I have asked many physicians to see if they would be willing to donate a small portion of their time to care for the poor, and most said yes. However, most of them are not actually doing it today because they are too busy to leave their offices to work at charitable healthcare facilities. Furthermore, unlike private clinics which run efficiently with state-of-the-art technologies, many charitable care facilities are not well managed and technologies are outdated.
There is, however, a creative solution to this problem, i.e., embedding charitable healthcare within existing private clinics. Using such a system, not only can we provide care for the poor with updated technologies, but we also give all physicians a chance to participate and help to solve the problem.
We have tested this idea for the last 10 years, and it works! Ten years ago we established a 501c(3) non-profit sight foundation, which consists of three parts: 1) a team of eye doctors who donate a small portion of their services, 2) a group of medical companies that contribute supplies, and 3) a board of philanthropic leaders in our community who donate financially and assist in fundraising.
For example, last year our foundation took care of Maria, a 15-year-old blind orphan who was born prematurely and had a retinal detachment in one eye, and a history of recurrent uveitis, end-stage cataracts and only light-perception vision in the other eye.

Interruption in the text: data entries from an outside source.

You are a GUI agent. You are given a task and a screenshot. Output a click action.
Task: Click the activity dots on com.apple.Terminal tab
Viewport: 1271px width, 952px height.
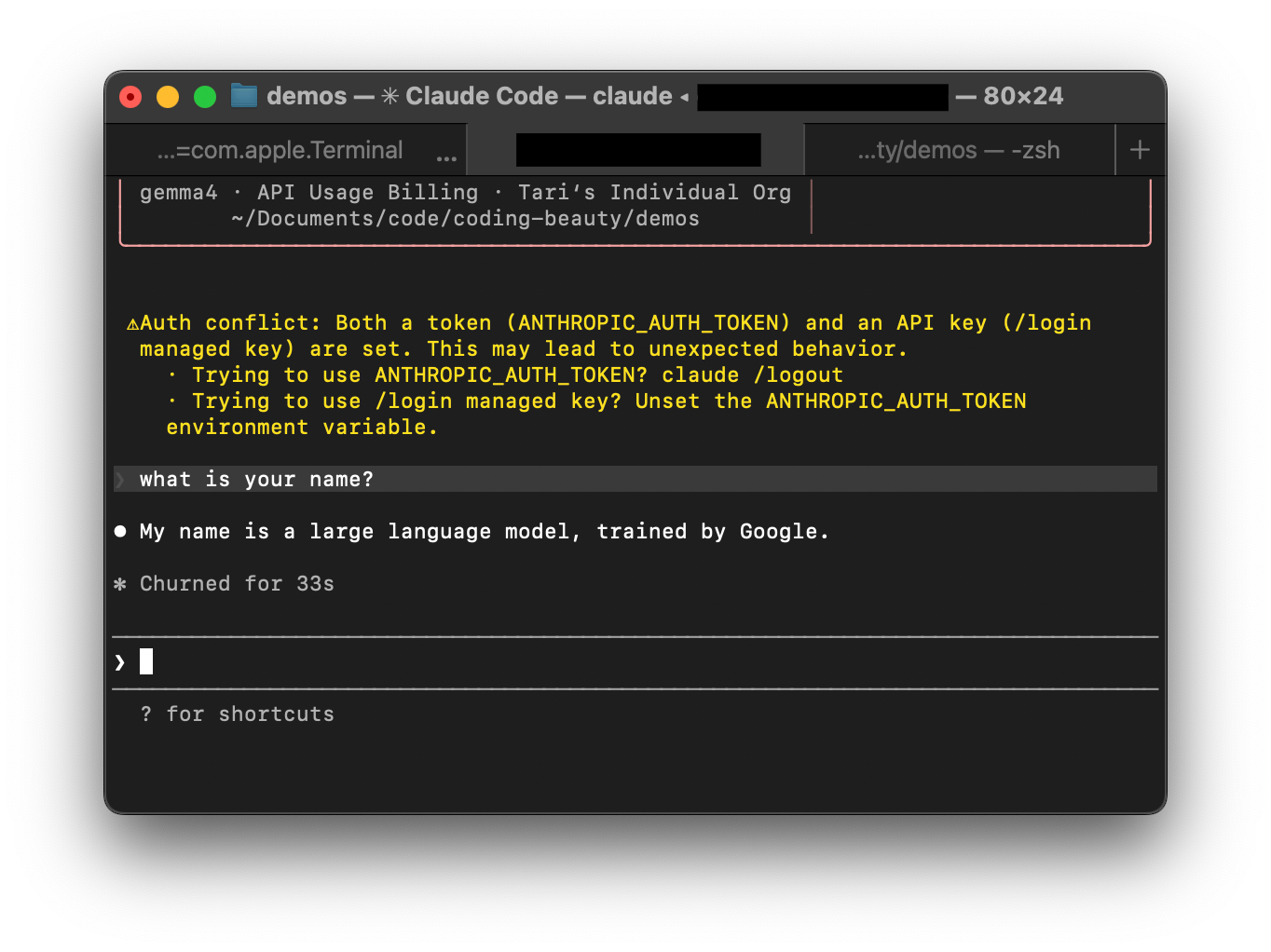click(x=446, y=157)
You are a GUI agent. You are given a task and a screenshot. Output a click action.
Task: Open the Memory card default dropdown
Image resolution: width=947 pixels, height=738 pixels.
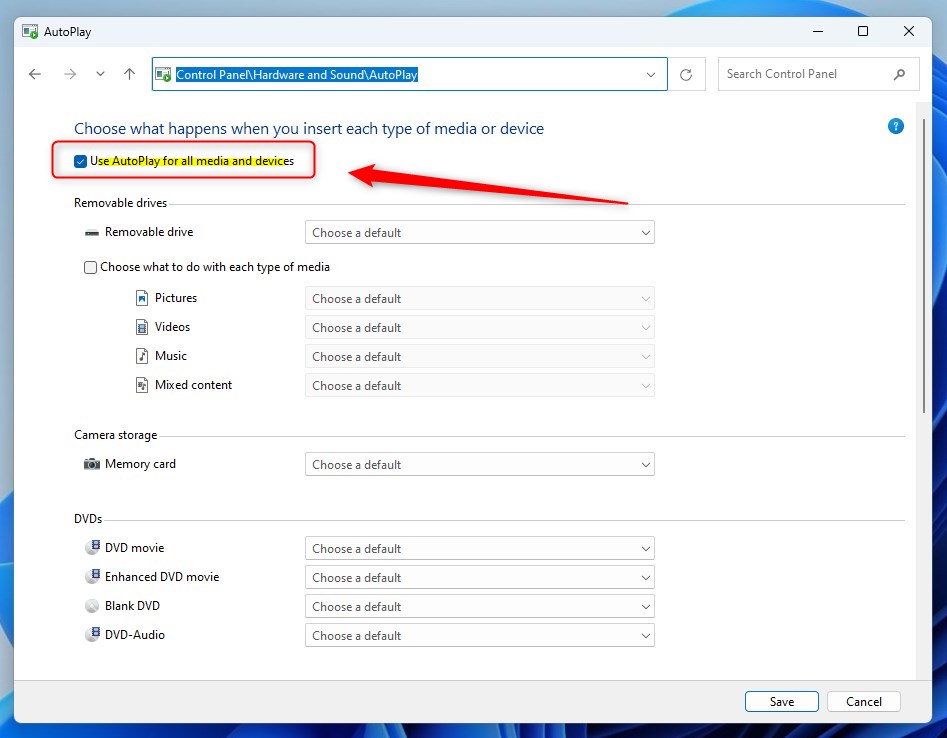(x=479, y=465)
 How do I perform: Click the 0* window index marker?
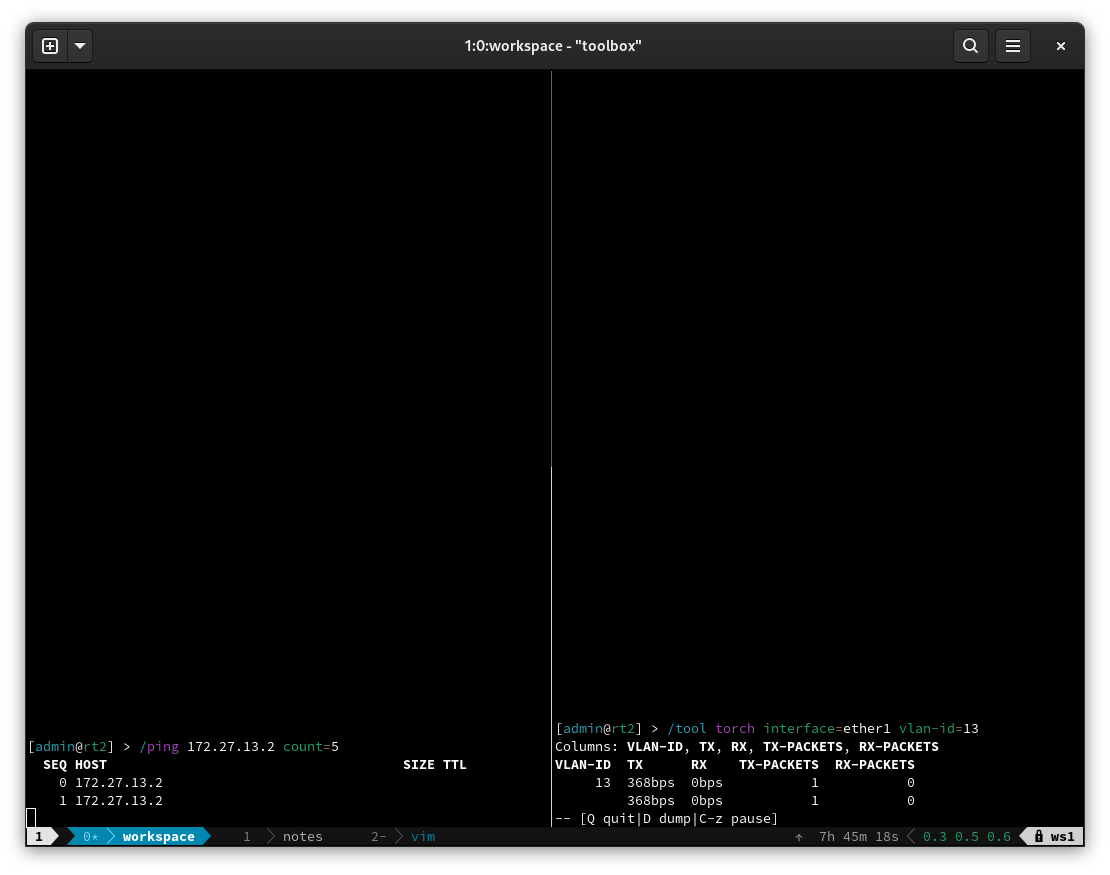(x=89, y=836)
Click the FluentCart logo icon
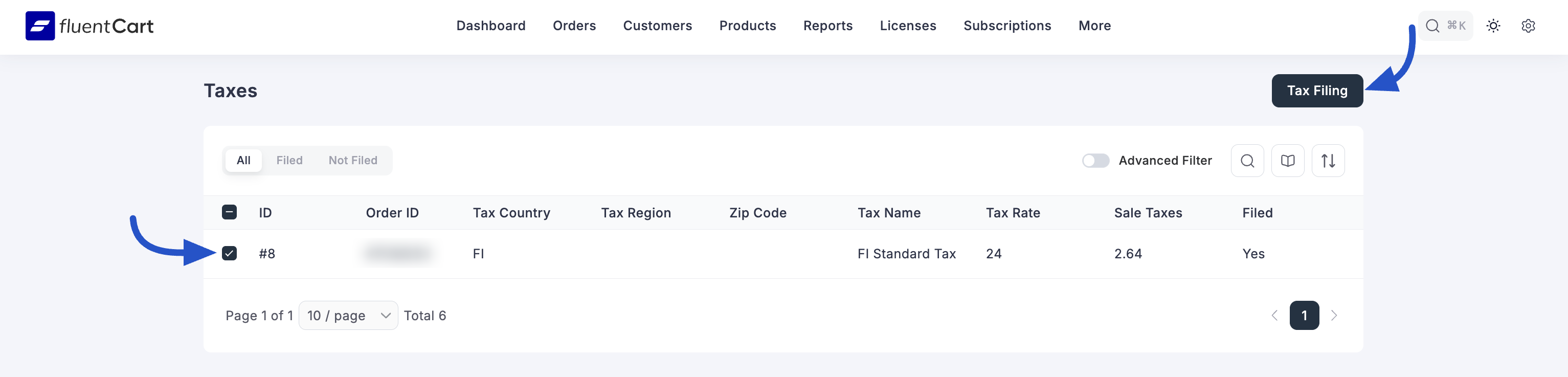 (40, 26)
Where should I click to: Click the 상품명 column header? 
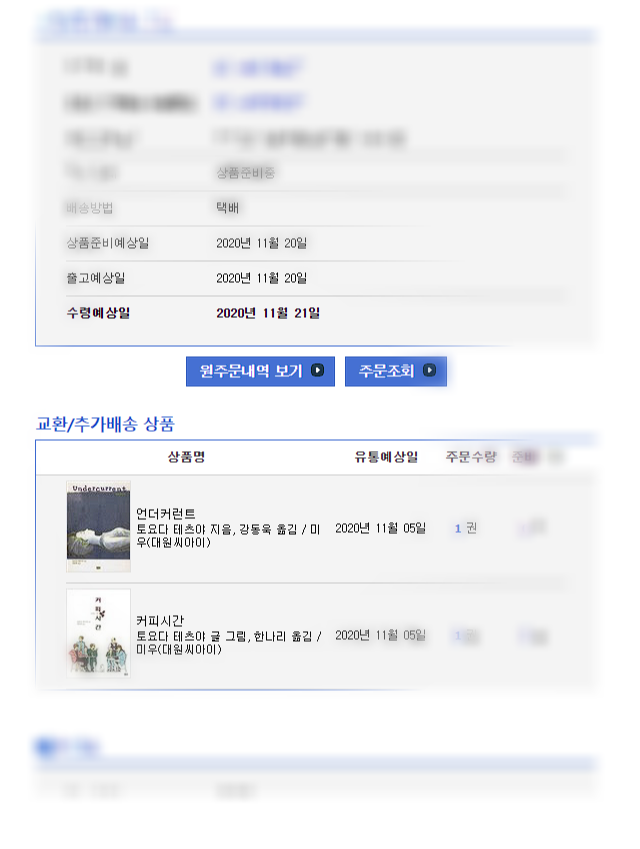(186, 457)
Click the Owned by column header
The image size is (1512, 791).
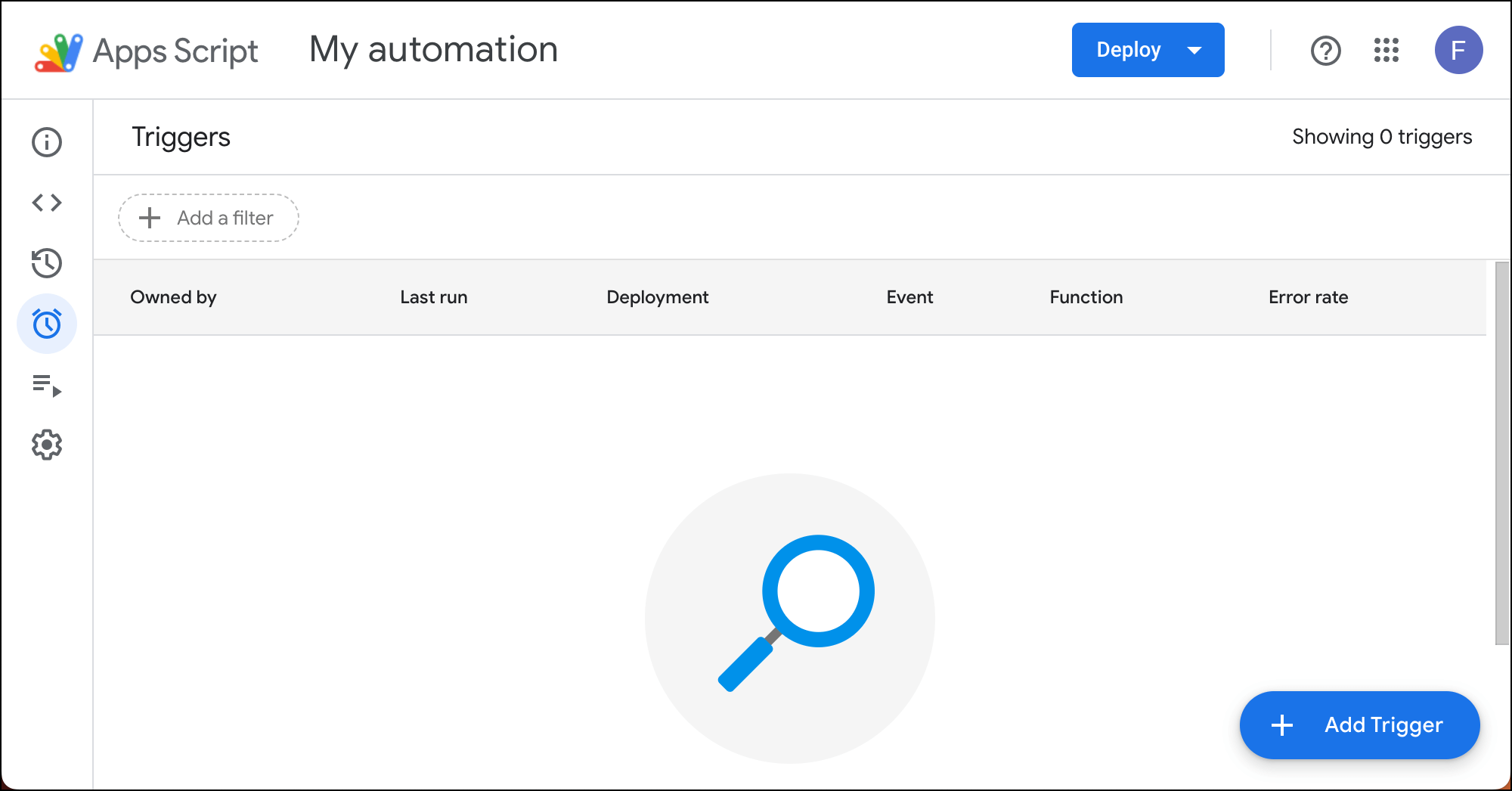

Maria’s care was handled through a private eye clinic, where she underwent a complex, difficult and multifaceted cataract surgery. When the patch was removed from her eye, Maria was able to see the world and herself for the very first time!
The remarkable success of Maria’s journey from darkness to sight indicates that the idea of embedded care does in fact work. We have used this system to help a large number of underprivileged patients. To date, the foundation has helped patients from well over 40 states in the U.S. and 55 countries worldwide, with all sight restoration surgeries performed free of charge.
However, in order to make the concept work on a large scale, we need physician participation. I envision a system in which hospitals make embedded care a requirement for physicians who want admitting privileges, just as they currently require them to take emergency-room calls.
We have found that as long as there is a system in place to identify, qualify and triage these patients appropriately so physicians don’t have to leave their offices and can thus focus on what they do the best — taking care of patients — and also the percentage of such charity patients is small, most physicians are willing to help. Furthermore I think we can introduce this system with the faith-based physician community first, who may be excited to lead the way.
If this embedded care system is duplicated in all medical fields throughout the country, not only will we reduce the financial burden of caring for the poor, but also we will help protect what Americans care about the most — our freedom of choice. As a nation today, we lack the financial resources to care for the poor, but if we don’t want a bigger government and higher taxes, we do need to be more proactive in helping devise solutions.
Embedded charity care may benefit both those in need and everyone else by reducing overall healthcare cost and offer our nation a possible alternative and partial solution to Obamacare.